Thursday, March 21, 2013
"My Song" Marilyn Yanke
I’ve always loved to look at paintings and to write about paintings and painters, but a while back I began to feel that I was missing some fundamental piece of understanding. What does painting feel like? Where do visual ideas come from and how do they evolve? In 2007, I applied for a Creative Renewal Grant through the Indianapolis Arts Council, proposing a project that would allow me to attend Art Workshop International’s workshop for beginning painters in Assisi.
Lucky me: they said yes.
And I’ve been back every year since.
Think of it: two whole weeks in which writers and painters come together, write and paint all day—with a little time off to stroll through the charming town, maybe take a pass through the Basilica with its magnificent Giottos—then gather for a fabulous meal and fabulous conversation on the terrace as the sun sinks behind the mountains beyond.
Art Workshop deserves a post of its own—and I’ll do it. Soon.
But today I want to write about Marilyn Yanke, an amazing painter I met there, who’s become a mentor and friend—and, who, recently, gave me a gift that took my breath away.
She lives on a ranch way out in the middle of the Texas Panhandle and has to schlep herself and her art supplies though numerous airports to make her way to Assisi, where she sets up at one of the dozen or so easels positioned around the spacious painting studio...
...where I could sit and watch her paint forever—especially when she is making a painting of something inspired by an experience we shared.
One year the filmmaker Charles Hobson taught at Art Workshop, and the group spent an evening watching his documentary, “Harlem in Monmartre.” It chronicles the small, but very talented community of African American musicians who settled in Paris after World War II and created a vibrant music scene that introduced jazz to the French and flourished until the Germans occupied the city in 1940.
Marilyn is a quiet, reflective person. I doubt she said much, if anything at all, in the lively discussion that followed the film.
But in the next days, I watched her paint what she had felt.
Here’s one example of the whole series of paintings honoring Hobson's work born of that evening.
"Lost in the Moment"
For others, visit the figures gallery of her website at www.marilynyankee.com
I love all of these paintings, but my very, very favorite is the one you saw when when you clicked to read the blog post: "My Song." I love how the boy is so utterly present, yet also goes beyond the frame. I love the crisp white-blue of his shirt, the blue blur of the world behind him and the shine of his trumpet set on it. I love jazz-like the energy in the visible brushstrokes that made them. The stillness of the moment filled with a song that touches me deeply, even though I can’t hear it.
For me, the painting captures the essence of what it feels like when you’re making art: that paradoxical combination of not being here, in the real world, but at the same time being in touch with every single thing that world has ever taught you in the process of creating a world of your own—a story, a painting, a song.

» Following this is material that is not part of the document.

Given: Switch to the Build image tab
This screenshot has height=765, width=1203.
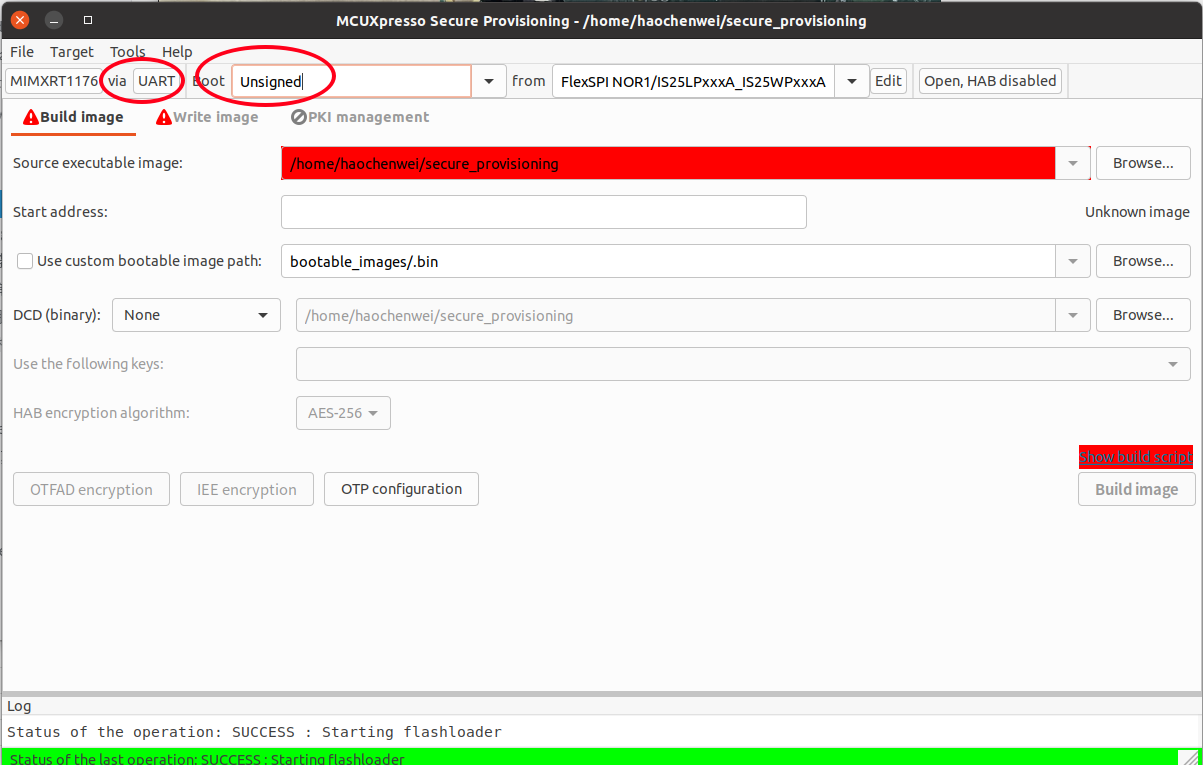Looking at the screenshot, I should (73, 117).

It’s the part I know (but all too often forget) is the best part of writing, the only part that really matters. Making the “song” is what sustains me, what I need to stay in any kind of balance in the real world.
This is knowledge that Marilyn and I share.
Not long after I was diagnosed with breast cancer, I came home to find a big, flat cardboard box on my porch with Marilyn’s return address on it. I opened it with excitement, unwound the bubble wrap, and found “My Song” inside.
I’m not a crier, but I looked and looked at it and sat down and cried. Because the painting was such an amazing gift, of course, but mainly because Marilyn had understood I needed it. She knew how important it would be for me to remember who I am as I set out on that path—a writer, who needs to write, no matter what. She knew that what I would be going through was just another kind of song—and I would need to sing it.
I hung the painting over my writing desk. I look at it every morning and then, fingers on the keyboard, I begin to play my own song.